Volume IV. Prose and Poetry: Sir Thomas North to Michael Drayton.
§ 28. Jest Books
The atmosphere of the capital made itself felt in many ways, apart from experiments in style and the study of types. There are constant allusions to noted and notorious characters of the city, such as Lanum, Garret, Singer, Pope, Backstead, Field and Hobson. Tarlton became so famous that Gabriel Harvey was proud to have jested with him, and Fitzgeoffrey and Stradling honoured him in Latin epigrams. Some of these characters became the heroes of jest-books, in which old stories were told anew and associated with their names. Yet even in this field, the popular interest in London gives a touch of freshness. The compiler of the Merrie Conceited Jests of George Peele has managed to centre all his detached anecdotes round the attractive and novel personality of literary bohemians. Koggan and Eulenspiegel were traditional figure-heads, in which gipsy cunning blended with bucolic ineptitude. In George Peele, however, we find a consistent character devoted to pleasure and prodigality, who has discarded the inane antics of earlier jest-books, and governs his vagaries by the desire to escape a creditor or gain a dinner. But his frauds are still perpetrated with the heartlessness of an earlier age, and the book does not bear witness to the “civilitie” of London so convincingly as John Taylor’s Wit and Mirth (1635), in which the current witticisms of taverns, ordinaries and bowling-greens are worked up into “yerks” and “clinches.” Here we find the educated man’s amusement at the clown’s misuse of new Latinised words such as Dogberry mutilated, and the Londoner’s contempt for provincial arrogance.
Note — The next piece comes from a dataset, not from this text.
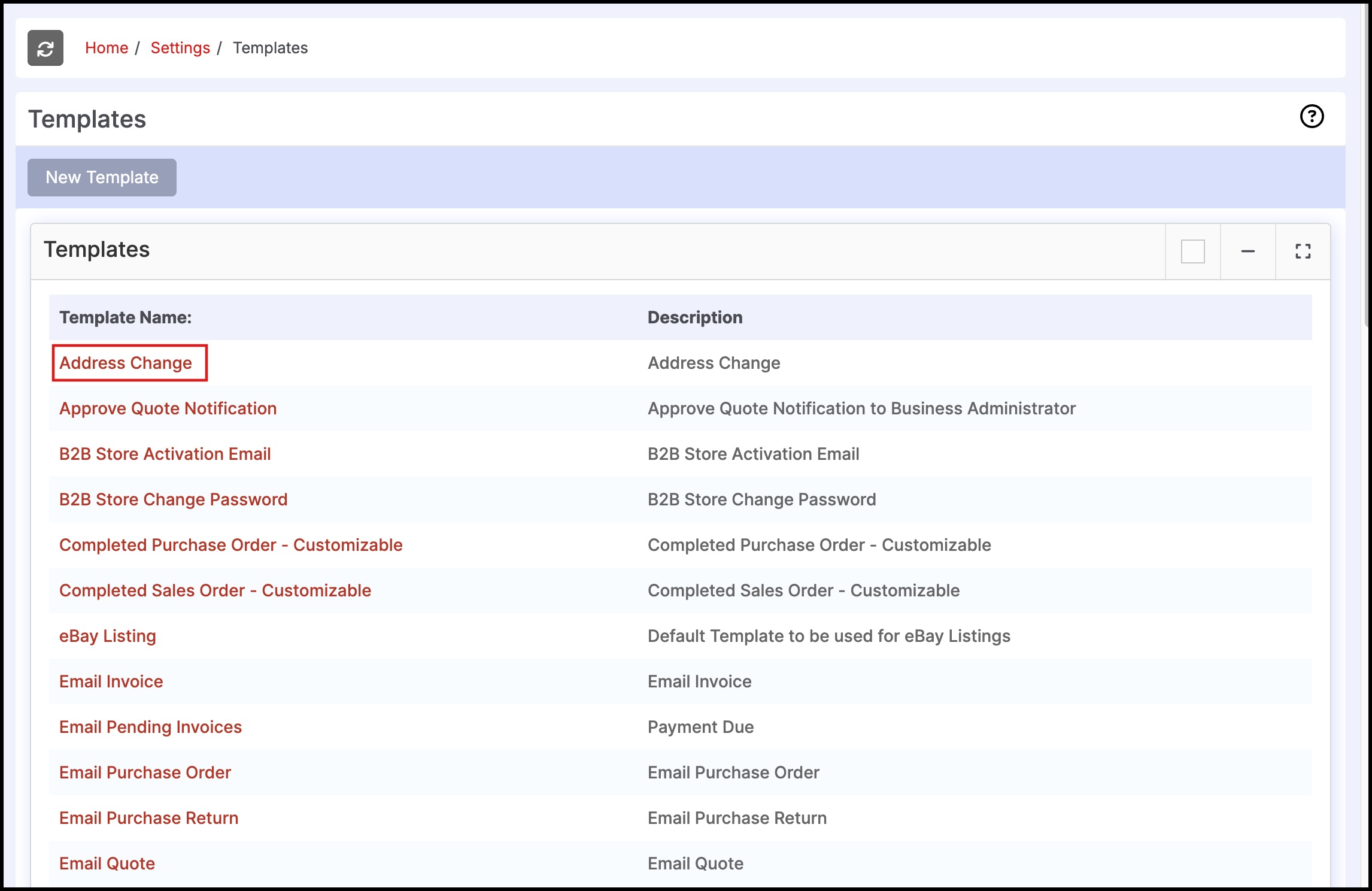Open Completed Sales Order - Customizable template
Screen dimensions: 1372x891
coord(215,590)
The phantasy on a bowling-alley contains conceits as elaborate as those of Overbury and Breton, and other anecdotes have touches of epigrammatic wisdom such as the essayists loved to record. The most noticeable feature is the predominance of the modern repartee—the flash of ridicule or humour struck out of a word taken in two senses—which is often associated with Sheridan.